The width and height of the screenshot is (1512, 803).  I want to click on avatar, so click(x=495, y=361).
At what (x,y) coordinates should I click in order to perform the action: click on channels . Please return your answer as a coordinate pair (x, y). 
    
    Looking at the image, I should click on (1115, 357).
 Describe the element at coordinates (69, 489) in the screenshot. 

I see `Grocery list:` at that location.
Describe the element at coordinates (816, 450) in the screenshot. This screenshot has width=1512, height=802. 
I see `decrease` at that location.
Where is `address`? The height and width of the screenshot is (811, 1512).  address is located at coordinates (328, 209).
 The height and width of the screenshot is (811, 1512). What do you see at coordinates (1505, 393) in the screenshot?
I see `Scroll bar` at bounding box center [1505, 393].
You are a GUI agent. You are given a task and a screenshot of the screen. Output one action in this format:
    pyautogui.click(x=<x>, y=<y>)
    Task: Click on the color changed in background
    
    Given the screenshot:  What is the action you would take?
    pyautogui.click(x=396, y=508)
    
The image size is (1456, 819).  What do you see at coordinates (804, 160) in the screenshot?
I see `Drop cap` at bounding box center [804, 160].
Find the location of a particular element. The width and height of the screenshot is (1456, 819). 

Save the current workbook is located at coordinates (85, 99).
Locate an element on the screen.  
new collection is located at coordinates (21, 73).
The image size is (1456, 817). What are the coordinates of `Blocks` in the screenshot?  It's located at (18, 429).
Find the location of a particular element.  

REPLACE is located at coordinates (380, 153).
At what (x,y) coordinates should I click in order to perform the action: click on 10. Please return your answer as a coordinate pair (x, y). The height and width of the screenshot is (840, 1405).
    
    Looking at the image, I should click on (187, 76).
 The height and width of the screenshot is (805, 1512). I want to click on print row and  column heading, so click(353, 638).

******************************

=== What the task requires ===
Reproduce verbatim the records from the line with "The image size is (1456, 817)." through the end of the records.

=== Response to this exercise ===
The image size is (1456, 817). What are the coordinates of `Blocks` in the screenshot?  It's located at (18, 429).
Find the location of a particular element.  

REPLACE is located at coordinates (380, 153).
At what (x,y) coordinates should I click in order to perform the action: click on 10. Please return your answer as a coordinate pair (x, y). The height and width of the screenshot is (840, 1405).
    
    Looking at the image, I should click on (187, 76).
 The height and width of the screenshot is (805, 1512). I want to click on print row and  column heading, so click(353, 638).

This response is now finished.